The company did not say when the decision would go into effect and the 200 some listings would be removed.
Much of the international community, including the US and the EU, opposes all Israeli settlements built in the occupied Palestinian territory and considers them among the largest obstacles to peace.
Human Rights Watch's director for Israel and the Palestinian territories, Omar Shakir, said Airbnb's decision was a "welcome step".
Around 400,000 Israelis live in settlements that dot the West Bank and range in size from tiny hamlets to large towns, in addition to 200,000 living in settlements in occupied east Jerusalem.
Israeli Minister of Tourism Yariv Levin said in an interview on local television that the government intends to take legal measures against Airbnb.
"We are also examining the possibility of imposing taxation on the company so that it will bear a heavy price for the decision," Levin added.
The settlements are considered illegal under international law as they are built on land the Palestinians see as part of their future state, which has proven to be one of the most difficult barriers to attempted peace processes.
Israel’s Minister of Strategic Affairs Gilad Erdan attacked the decision Monday, saying it represented “surrender” to the Boycott, Divestments, and Sanctions organization.
Erdan called the move “an unfortunate decision that constitutes surrender to the anti-Semitic BDS organizations and is based on political considerations rather than business considerations.”
“National conflicts exist all over the world, and the heads of Airbnb will have to explain why they chose to take a racist political stance against some of Israel’s citizens," he noted.
“I intend to ask the most senior political officials in the US to examine whether this decision violates legislation against boycotts in more than 25 states” the minister said.
Airbnb operates in over 190 countries, but their site states that as they are required to comply with international regulations,they do not operate in various countries and jurisdictions. Due to US sanctions, the Airbnb platform is not available in Crimea, Iran, Sudan, Syria, or North Korea.
Senior Palestinian official Saeb Erakat welcomed Airbnb's decision as "an initial positive step".
Erakat said it was "crucial for Airbnb to follow the position of international law that Israel is the occupying power and that Israeli settlements in the West Bank, including occupied east Jerusalem, are illegal and constitute war crimes".

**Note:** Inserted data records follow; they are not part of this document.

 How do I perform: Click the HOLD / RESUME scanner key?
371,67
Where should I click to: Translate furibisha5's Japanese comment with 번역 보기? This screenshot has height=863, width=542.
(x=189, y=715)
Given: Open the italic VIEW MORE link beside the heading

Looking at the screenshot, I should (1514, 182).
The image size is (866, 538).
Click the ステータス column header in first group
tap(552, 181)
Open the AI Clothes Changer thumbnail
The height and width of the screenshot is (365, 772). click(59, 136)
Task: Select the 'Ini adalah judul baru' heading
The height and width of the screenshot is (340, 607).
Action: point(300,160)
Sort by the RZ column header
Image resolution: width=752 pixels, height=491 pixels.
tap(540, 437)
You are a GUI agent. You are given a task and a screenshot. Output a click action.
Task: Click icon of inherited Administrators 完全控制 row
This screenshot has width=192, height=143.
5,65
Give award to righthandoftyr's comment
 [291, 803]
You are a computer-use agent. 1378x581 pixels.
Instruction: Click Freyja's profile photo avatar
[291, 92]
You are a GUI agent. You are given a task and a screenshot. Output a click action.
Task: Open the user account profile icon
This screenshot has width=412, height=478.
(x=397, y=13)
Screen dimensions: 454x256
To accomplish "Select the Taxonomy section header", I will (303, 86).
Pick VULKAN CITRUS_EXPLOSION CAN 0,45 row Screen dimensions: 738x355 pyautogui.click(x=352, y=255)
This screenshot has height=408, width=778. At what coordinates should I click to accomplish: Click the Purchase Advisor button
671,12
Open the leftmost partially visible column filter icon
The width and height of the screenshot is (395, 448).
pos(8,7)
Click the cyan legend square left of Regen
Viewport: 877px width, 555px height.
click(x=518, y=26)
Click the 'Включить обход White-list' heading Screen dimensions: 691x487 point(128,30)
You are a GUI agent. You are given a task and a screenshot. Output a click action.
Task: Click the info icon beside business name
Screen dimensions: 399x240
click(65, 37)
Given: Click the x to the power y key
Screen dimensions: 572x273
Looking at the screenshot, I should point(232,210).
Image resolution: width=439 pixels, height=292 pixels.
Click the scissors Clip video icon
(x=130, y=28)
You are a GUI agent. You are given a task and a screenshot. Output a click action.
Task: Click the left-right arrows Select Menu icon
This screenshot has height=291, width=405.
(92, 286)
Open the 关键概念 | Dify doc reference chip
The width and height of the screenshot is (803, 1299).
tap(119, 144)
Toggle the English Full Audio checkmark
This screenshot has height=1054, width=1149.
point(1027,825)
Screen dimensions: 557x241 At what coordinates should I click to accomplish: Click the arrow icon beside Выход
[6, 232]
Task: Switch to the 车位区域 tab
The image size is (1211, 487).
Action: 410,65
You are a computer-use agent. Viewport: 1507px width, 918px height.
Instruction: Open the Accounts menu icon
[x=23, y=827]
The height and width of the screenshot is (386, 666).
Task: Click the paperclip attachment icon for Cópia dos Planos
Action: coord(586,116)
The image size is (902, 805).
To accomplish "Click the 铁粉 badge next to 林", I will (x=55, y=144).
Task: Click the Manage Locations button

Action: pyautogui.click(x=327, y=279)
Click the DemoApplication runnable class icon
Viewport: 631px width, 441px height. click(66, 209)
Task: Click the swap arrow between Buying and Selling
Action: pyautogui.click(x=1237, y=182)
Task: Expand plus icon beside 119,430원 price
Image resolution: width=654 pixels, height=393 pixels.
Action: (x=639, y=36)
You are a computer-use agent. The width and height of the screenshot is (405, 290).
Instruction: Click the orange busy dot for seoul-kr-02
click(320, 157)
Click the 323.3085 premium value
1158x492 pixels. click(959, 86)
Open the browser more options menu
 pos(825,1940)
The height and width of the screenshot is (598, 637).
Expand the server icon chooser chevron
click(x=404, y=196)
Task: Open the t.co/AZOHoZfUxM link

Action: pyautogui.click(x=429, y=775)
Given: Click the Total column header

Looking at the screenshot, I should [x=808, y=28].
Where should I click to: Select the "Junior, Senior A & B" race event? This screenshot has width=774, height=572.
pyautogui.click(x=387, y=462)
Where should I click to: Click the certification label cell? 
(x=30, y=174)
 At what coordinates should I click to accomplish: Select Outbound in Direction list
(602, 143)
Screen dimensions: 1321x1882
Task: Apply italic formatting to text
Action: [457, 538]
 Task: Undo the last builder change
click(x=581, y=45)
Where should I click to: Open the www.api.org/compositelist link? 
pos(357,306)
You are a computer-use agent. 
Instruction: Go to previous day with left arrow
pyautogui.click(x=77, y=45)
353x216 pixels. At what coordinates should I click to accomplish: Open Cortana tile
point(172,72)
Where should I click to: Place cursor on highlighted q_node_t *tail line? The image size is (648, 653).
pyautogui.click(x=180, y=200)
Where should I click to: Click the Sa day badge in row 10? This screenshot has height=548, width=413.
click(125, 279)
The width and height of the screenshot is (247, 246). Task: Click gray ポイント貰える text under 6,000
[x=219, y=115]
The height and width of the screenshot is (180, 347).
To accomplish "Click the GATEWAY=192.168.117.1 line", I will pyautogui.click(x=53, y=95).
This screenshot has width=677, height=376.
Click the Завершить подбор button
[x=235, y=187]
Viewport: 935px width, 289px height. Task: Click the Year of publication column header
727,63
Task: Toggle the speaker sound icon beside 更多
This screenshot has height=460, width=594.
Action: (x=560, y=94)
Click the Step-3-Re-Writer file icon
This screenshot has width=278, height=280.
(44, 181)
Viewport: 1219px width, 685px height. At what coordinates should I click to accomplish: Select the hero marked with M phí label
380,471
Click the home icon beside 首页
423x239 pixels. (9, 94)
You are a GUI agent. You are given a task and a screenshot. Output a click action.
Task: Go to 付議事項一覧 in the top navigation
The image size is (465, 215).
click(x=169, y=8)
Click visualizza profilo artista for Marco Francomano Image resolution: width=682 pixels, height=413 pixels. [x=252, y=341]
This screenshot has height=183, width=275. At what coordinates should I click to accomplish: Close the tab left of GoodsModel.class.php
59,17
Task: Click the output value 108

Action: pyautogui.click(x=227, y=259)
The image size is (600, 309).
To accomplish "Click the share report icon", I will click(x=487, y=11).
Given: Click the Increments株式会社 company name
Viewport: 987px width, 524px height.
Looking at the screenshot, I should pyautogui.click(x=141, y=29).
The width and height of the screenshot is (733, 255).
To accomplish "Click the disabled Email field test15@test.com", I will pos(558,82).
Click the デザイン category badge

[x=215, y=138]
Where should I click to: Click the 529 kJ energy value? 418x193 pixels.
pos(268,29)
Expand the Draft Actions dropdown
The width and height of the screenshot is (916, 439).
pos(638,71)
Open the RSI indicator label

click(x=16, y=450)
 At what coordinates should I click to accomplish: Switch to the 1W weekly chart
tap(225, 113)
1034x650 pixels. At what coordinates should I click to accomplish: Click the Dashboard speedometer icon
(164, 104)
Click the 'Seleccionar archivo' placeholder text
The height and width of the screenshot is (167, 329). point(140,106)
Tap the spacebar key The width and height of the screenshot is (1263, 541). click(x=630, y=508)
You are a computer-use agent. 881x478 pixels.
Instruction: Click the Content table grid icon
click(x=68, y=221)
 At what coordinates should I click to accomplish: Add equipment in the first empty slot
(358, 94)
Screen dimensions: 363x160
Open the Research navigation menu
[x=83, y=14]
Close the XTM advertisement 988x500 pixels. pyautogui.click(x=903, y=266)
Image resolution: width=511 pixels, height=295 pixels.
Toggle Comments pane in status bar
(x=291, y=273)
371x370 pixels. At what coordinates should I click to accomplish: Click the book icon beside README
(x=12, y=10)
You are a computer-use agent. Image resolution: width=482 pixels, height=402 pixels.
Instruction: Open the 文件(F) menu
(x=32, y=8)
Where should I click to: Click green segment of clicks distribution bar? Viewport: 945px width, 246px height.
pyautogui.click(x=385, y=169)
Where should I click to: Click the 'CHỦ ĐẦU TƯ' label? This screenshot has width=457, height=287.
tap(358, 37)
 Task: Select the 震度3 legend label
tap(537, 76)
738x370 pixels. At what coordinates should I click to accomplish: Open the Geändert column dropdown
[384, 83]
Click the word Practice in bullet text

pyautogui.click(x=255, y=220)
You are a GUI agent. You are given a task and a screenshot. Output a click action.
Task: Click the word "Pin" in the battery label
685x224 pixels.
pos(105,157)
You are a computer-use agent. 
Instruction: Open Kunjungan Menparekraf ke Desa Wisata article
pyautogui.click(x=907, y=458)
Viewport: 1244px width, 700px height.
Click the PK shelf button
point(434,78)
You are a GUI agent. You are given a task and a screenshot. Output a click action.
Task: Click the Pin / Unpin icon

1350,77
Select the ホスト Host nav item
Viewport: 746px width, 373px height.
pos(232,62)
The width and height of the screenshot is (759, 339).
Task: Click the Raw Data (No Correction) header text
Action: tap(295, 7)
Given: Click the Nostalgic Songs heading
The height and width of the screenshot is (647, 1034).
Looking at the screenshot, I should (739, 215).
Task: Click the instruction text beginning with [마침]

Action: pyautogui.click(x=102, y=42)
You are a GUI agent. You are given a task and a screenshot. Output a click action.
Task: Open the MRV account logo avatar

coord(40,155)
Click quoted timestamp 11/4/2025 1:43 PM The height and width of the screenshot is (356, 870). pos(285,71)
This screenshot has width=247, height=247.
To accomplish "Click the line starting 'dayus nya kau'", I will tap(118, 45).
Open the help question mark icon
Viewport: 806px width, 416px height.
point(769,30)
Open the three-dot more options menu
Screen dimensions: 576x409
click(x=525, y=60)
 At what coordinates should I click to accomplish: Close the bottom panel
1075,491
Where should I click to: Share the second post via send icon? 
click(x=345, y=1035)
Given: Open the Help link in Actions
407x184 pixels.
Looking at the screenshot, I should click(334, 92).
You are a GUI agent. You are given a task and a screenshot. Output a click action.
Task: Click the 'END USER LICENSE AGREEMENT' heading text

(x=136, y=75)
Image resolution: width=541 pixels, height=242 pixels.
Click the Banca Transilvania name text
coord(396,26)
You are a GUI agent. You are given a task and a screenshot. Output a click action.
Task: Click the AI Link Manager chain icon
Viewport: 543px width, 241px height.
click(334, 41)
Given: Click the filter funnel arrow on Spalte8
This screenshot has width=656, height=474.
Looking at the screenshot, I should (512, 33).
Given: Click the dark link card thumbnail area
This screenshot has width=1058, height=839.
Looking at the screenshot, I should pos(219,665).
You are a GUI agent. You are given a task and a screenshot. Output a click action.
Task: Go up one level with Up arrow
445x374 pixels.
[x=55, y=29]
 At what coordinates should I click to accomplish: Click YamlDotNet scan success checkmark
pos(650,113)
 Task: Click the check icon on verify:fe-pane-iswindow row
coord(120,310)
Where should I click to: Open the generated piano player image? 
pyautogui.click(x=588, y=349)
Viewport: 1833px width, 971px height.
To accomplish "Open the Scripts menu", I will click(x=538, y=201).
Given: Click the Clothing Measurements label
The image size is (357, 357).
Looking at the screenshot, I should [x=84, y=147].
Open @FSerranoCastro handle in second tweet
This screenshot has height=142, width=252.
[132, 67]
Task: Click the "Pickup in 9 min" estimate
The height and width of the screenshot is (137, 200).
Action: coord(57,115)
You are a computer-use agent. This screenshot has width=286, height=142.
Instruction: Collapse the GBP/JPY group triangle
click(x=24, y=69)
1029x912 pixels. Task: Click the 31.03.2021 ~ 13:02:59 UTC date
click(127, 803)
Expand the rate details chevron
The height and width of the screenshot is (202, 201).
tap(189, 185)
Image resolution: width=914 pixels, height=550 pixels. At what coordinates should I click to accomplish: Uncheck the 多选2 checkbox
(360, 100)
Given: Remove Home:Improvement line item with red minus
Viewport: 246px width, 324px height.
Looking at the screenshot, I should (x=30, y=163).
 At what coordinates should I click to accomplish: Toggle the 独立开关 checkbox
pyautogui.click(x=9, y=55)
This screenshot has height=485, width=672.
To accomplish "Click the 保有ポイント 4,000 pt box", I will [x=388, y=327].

"We reiterate our call upon the UN Human Rights Council to release the database of companies profiting from the Israeli colonial occupation," he said in a statement.
The Yesha Council, the main organisation representing Israeli settlers, accused Airbnb of becoming "a political site".
The decision "is the result of either anti-Semitism or capitulation to terrorism, or both", the council said.
Airbnb came under fire in 2016 for renting rooms in West Bank settlements that were listed as being located within Israel.
Palestinian officials pledged to take action against the company for falsely identifying the location of the settlements, though users themselves were able to select the locations and fill in their own details.
At the time, Airbnb did not respond to the criticism, instead issuing a short statement vowing “we follow laws and regulations on where we can do business and investigate concerns raised about specific listings.”
The company acknowledged in their statement this week that the question of whether or not to facilitate the conduction of business in the illegal settlements which lie over the green line has been a concern in recent years.
Airbnb said. “We are most certainly not the experts when it comes to the historical disputes in this region. Our team has wrestled with this issue and we have struggled to come up with the right approach.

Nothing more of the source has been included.